Debate: Um menor de idade deve ser internado compulsoriamente?

Ronaldo Laranjeira

, O Estado de S.Paulo

31 de maio de 2011 | 00h00

Sim

Defendo essa medida aqui em São Paulo há bastante tempo. Defendi até na Assembleia Legislativa, mas ainda não há consenso. A classe média alta, quando tem um filho usuário de crack, não espera ele chegar à cracolândia e faz a internação. Só não existe isso no serviço público. A internação estabiliza a pessoa, é a parte médica. É preciso depois reconstruir a vida social dela.

Criança não é para estar na rua, não tem autonomia. É um horror tratar e atender os menores de idade nas ruas. Se eu morresse e meus filhos ficassem na rua, gostaria que o poder público cuidasse deles.
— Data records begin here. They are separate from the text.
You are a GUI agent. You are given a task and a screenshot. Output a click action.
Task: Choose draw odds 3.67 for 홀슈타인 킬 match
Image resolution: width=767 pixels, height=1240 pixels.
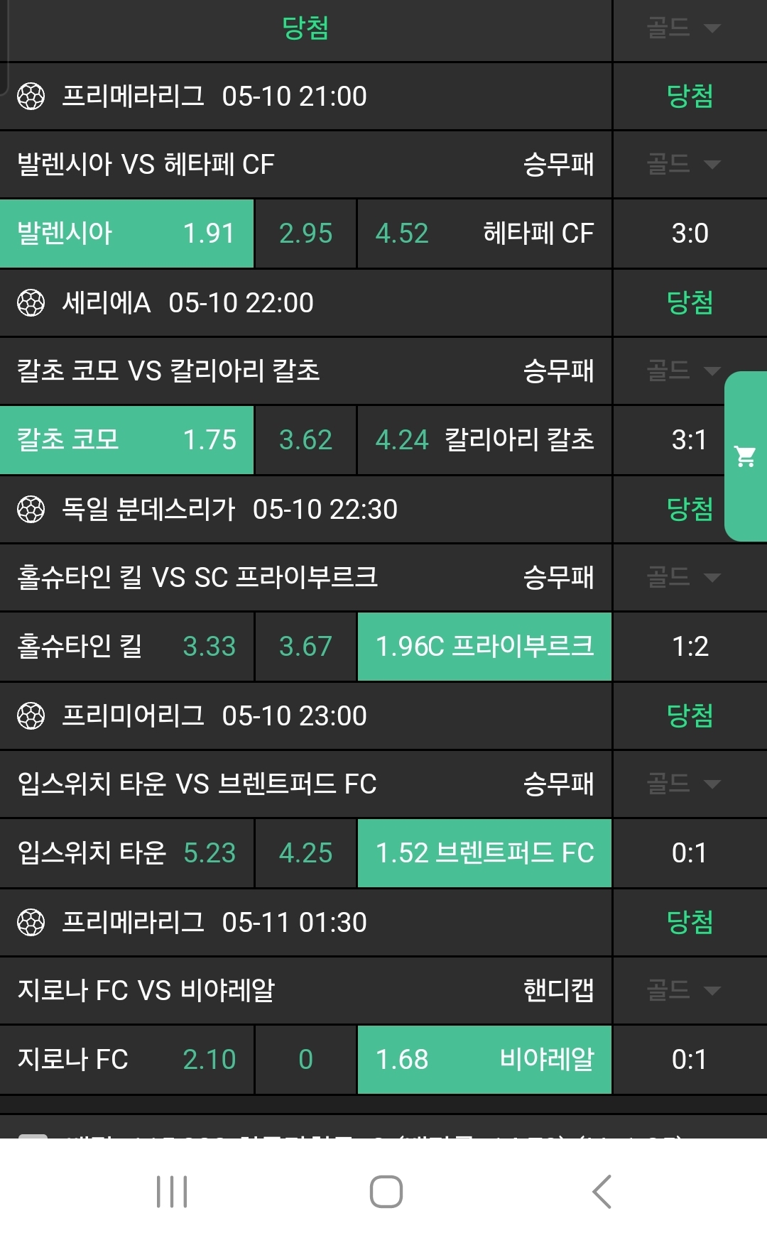305,647
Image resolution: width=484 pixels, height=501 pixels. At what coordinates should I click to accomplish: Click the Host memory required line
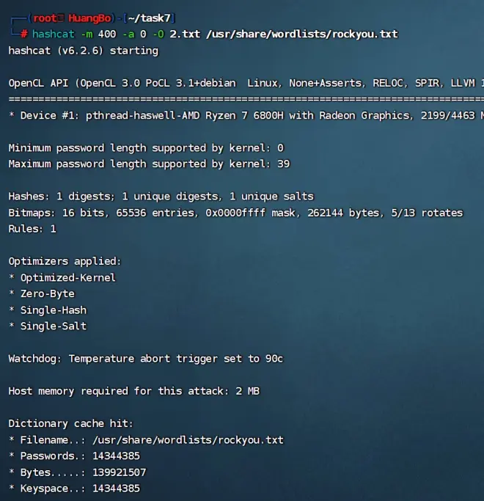click(133, 391)
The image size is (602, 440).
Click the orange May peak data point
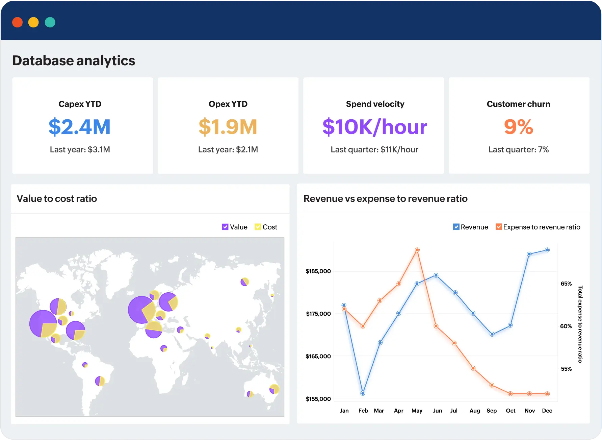[417, 250]
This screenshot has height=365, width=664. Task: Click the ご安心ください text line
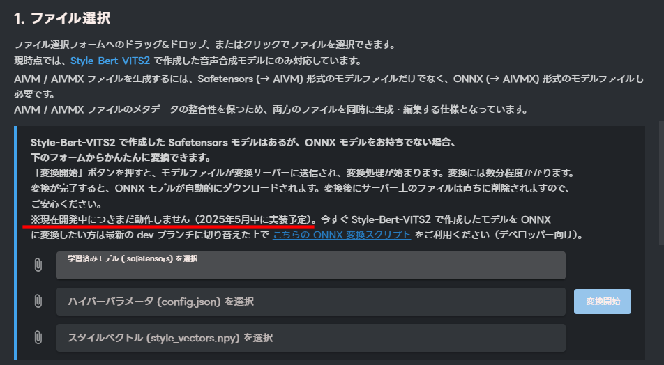click(66, 204)
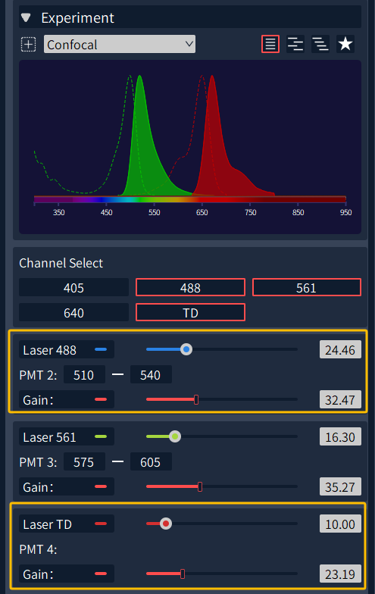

É MÉDICO ESPECIALISTA EM DEPENDÊNCIA

Dartiu Xavier da Silveira Filho

Não

Não há comprovação científica de que as internações sejam mais eficazes contra o uso de drogas, e há evidências do contrário. As pessoas do movimento pró-internação são ligadas às clínicas e têm interesse nisso.

O consumo de drogas por crianças nas ruas é somente um dos elementos de um xadrez complicado. Em pesquisas, chegou-se à conclusão de que não se trata de dependência. Elas diziam que nem gostavam da droga; tinham de se prostituir nas ruas e, para isso, a usavam como analgésico. Internar é uma medida arbitrária, que pressupõe que o entorpecente leva à questão da exclusão social. Parece teatro do absurdo.